Les tractations sous régionales
Le scénario congolais n’a pas fini de montrer tous ses tableaux et les acteurs qui sont derrières. Selon RFI, plusieurs facteurs ont conduit à ce rebondissement de la situation en RDC. Il y avait déjà un indice de la volonté du président de l’Union africaine de reprendre la main puisqu’il avait demandé à la Communauté de développement d’Afrique australe (SADC) de déplacer sa réunion de Windhoek à Addis-Abeba. Paul Kagame souhaitait pouvoir organiser une deuxième réunion élargie aux autres organisations sous régionales. Une manière comme une autre de passer outre les divisions des pays de l’Afrique australe.
La réunion de la SADC avait pour invités les chefs d’Etat de l’Afrique du Sud, de la Namibie, de la Tanzanie, du Zimbabwe, de l’Angola et la Zambie. Angola et Zambie étaient sans doute les plus virulents contre le Congo. La Zambie avait demandé le recomptage de voix de la présidentielle, mais l’Afrique du Sud, la Tanzanie, entre autres, étaient farouches opposés à toute injonction au gouvernement congolais et à la Cour constitutionnelle. Le résultat, c’est un premier communiqué ce jeudi tout aussi inédit. La SADC se montre extrêmement virulente à l’égard de la communauté internationale qu’elle appelle à respecter la souveraineté de la RDC et les « processus politiques et juridiques nationaux ».

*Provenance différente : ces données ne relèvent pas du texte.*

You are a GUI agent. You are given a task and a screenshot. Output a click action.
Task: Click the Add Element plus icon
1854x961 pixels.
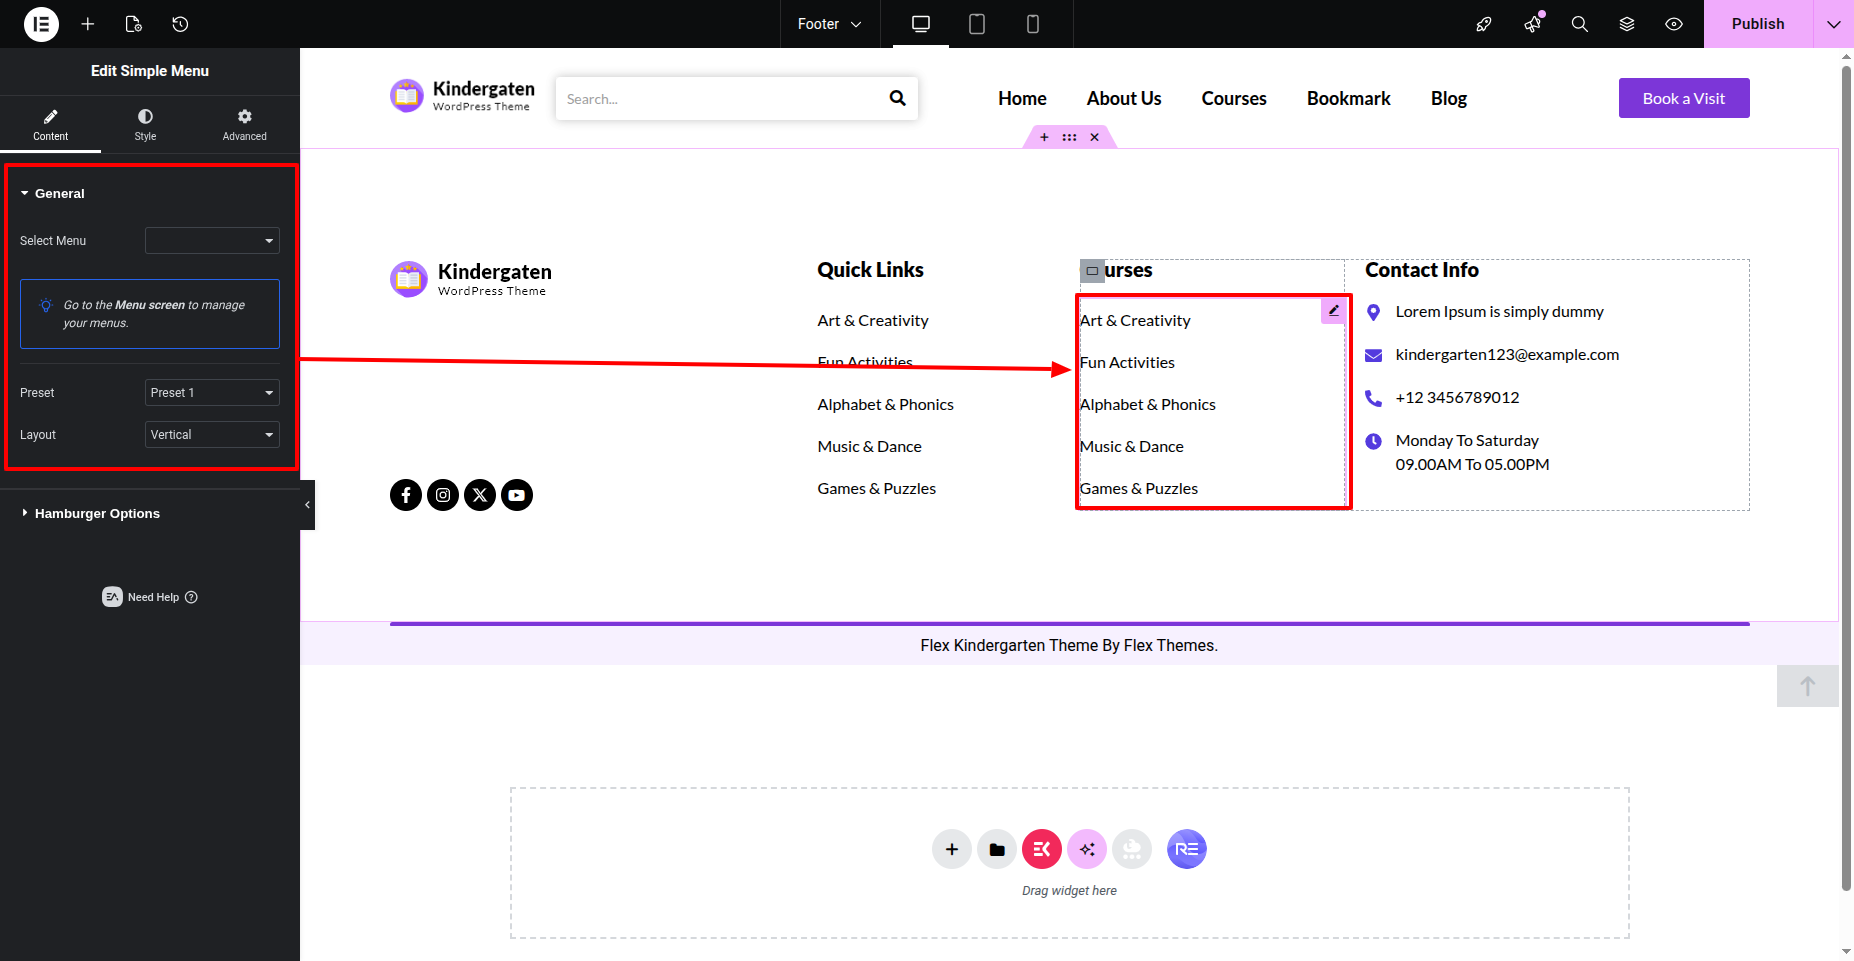pos(88,24)
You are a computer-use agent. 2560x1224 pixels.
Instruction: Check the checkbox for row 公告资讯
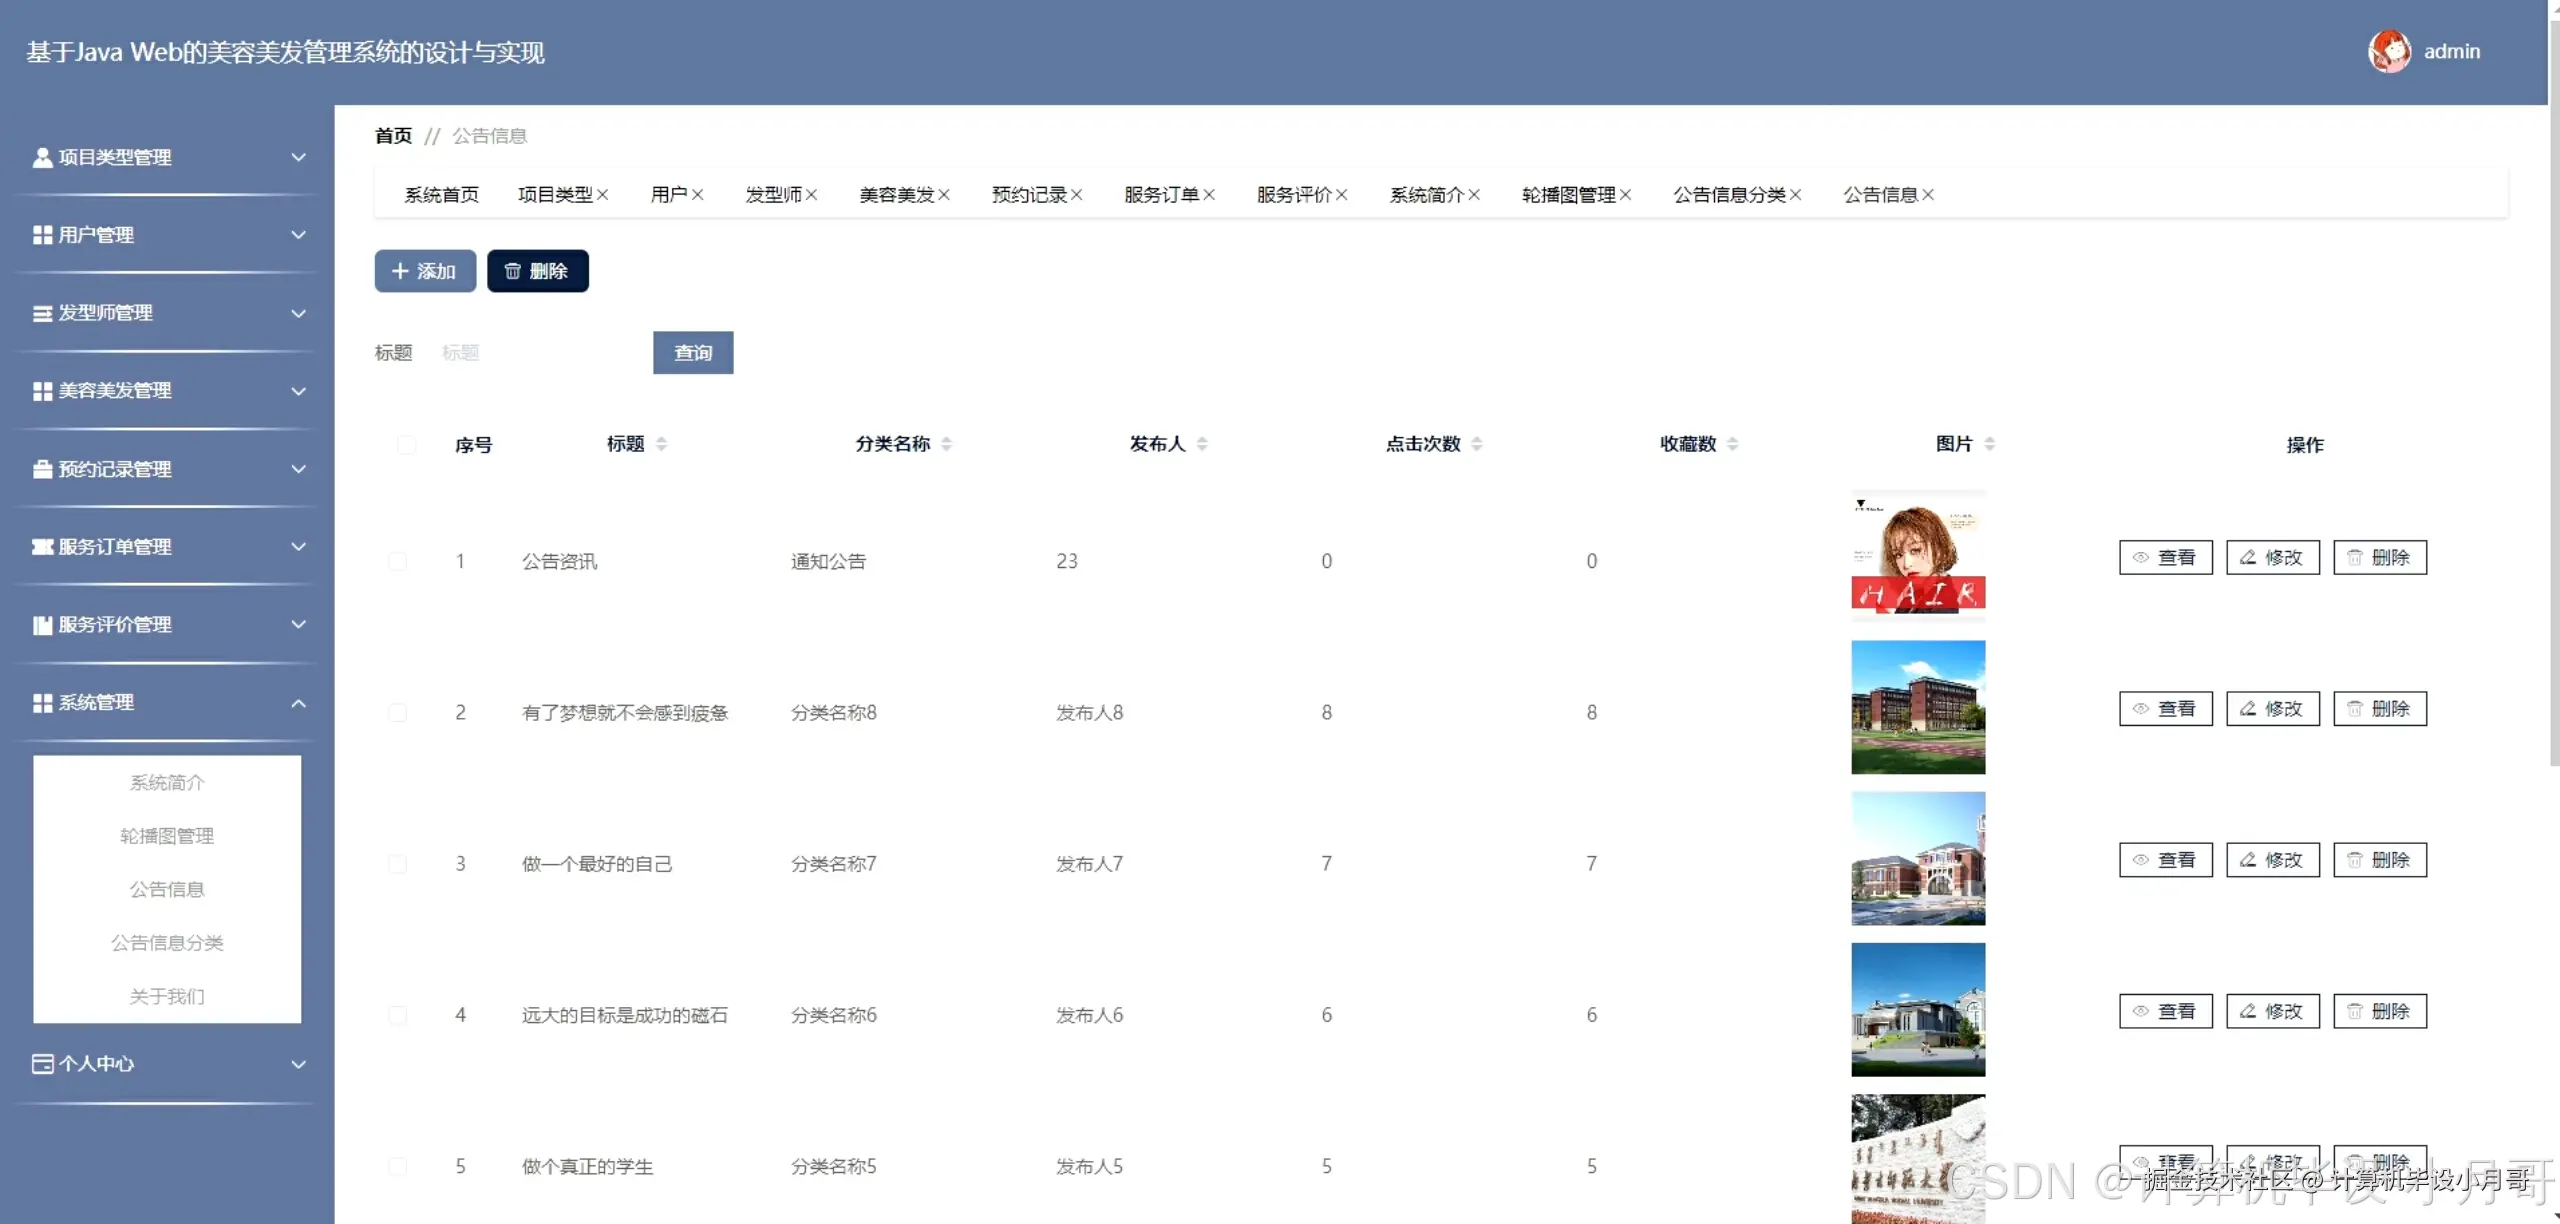coord(400,560)
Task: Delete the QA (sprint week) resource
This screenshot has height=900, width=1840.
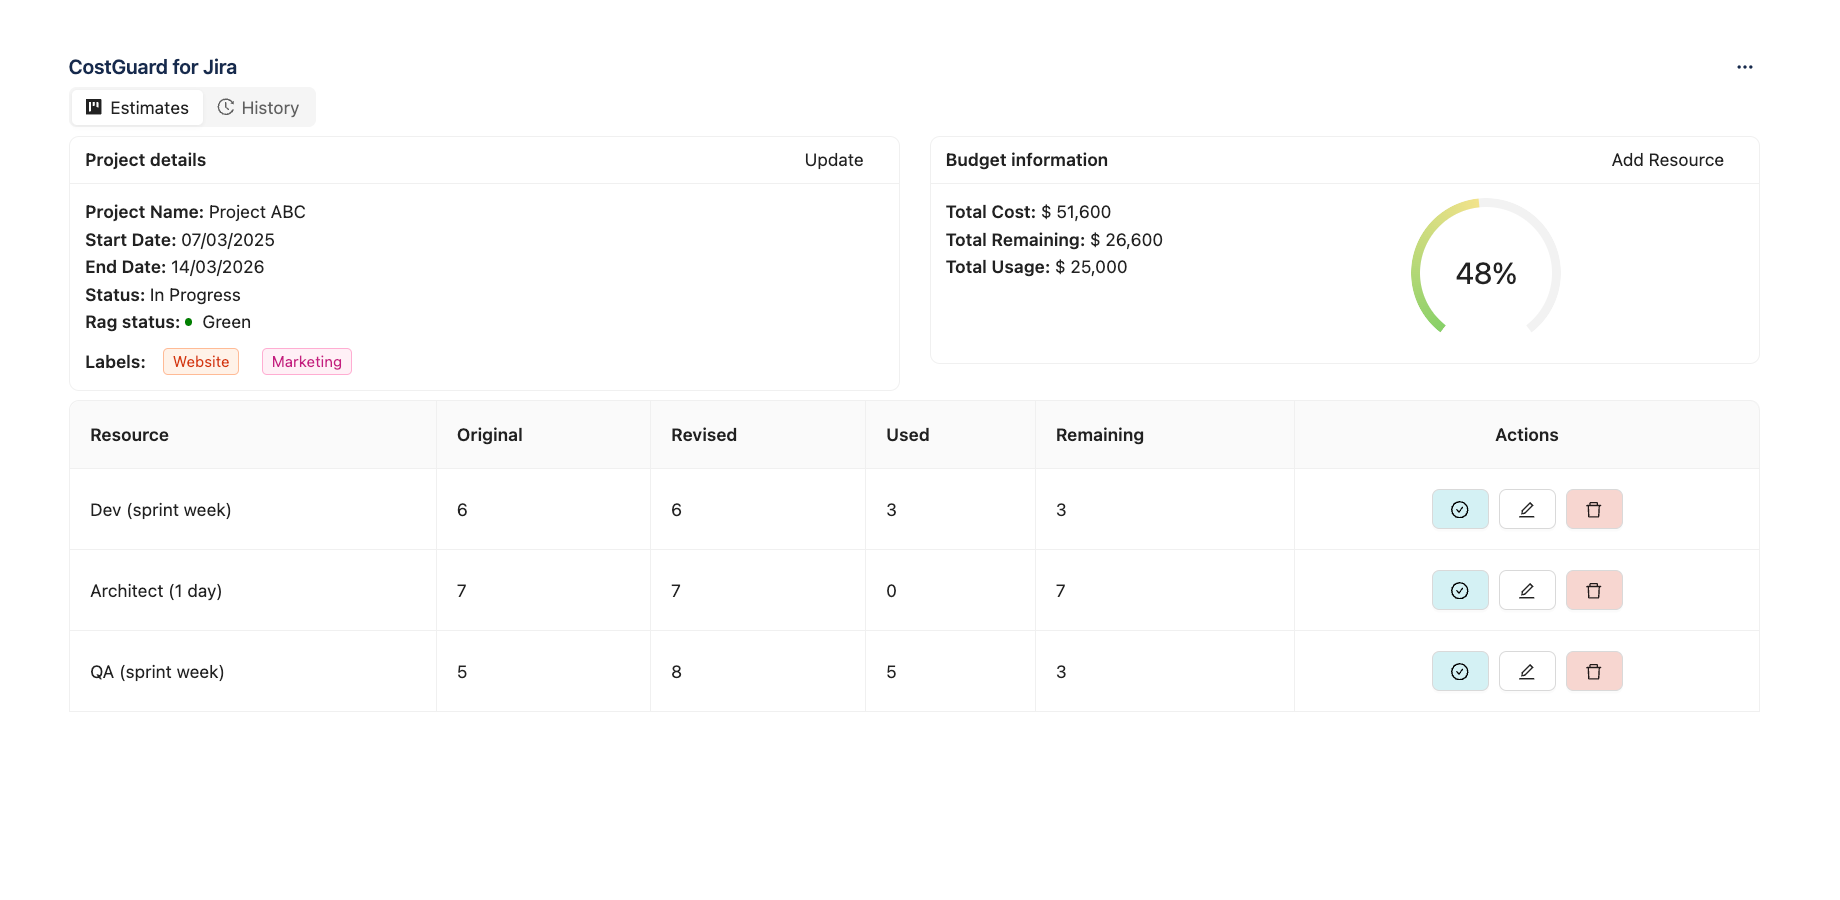Action: [1594, 671]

L’influence de Paul Kagame
La donne a changé convoquée par Paul Kagame. La délégation ministérielle congolaise est priée de quitter la salle pour laisser les chefs d’Etat se réunir à huis clos. Tout comme les représentants de la Commission de l’UA, à l’exception du Tchadien Moussa Faki. Les présidents sud-africain, zambien et angolais sont alors rejoints par Denis Sassou-Nguesso du Congo-Brazzaville, le Guinéen Alpha Condé, le Tchadien Idriss Deby, l’Ougandais Yoweri Museveni, l’Ethiopien Abiy Ahmed. A la manœuvre, il y a un axe déterminé à sortir de la salle avec un communiqué fort : Paul Kagame, Joao Lourenço et Denis Sassou-Nguesso, inquiets notamment de voir le verrouillage au niveau des résultats des élections législatives et provinciales par la coalition au pouvoir, mais aussi des « vrais résultats » présentés par la Cenco ou dévoilés dans les médias qui laissaient présager « des antagonismes très forts » dans le pays. Les discussions vont durer cinq heures avant de parvenir à ce communiqué.
Pourtant la Commission de l’Union africaine avait préparé un brouillon de communiqué dans le ton de celui de la SADC. Et ce vendredi encore, des diplomates africains se disent très surpris de ce communiqué des chefs d’Etat. Ils parlent d’un « tour de magie », d’une « décision difficile à mettre en œuvre » ou même d’un « précédent qui risque de peser sur tous les processus électoraux à l’avenir ». Des négociations parallèles, directement entre chefs d’Etat, avec des voyages ou des coups de fil d’émissaires africains et des chancelleries occidentales, avaient pourtant préparé le terrain.
Bilan : une délégation de chefs d’Etat est attendu ce lundi à Kinshasa, parmi lesquels le Rwandais Paul Kagame, même si certains redoutent une réaction très hostile, notamment de l’UDPS de Felix Tshisekedi, le président proclamé, à cette intervention directe du Rwanda. Dans cette délégation, on devrait retrouver également, le Sud-Africain Cyril Ramaphosa qui, dit-on, a accepté de se joindre à ses pairs, même s’il s’était montré encore réticent hier durant les réunions. C’est notamment sur lui que les différentes pressions diplomatiques se sont exercées ces derniers jours.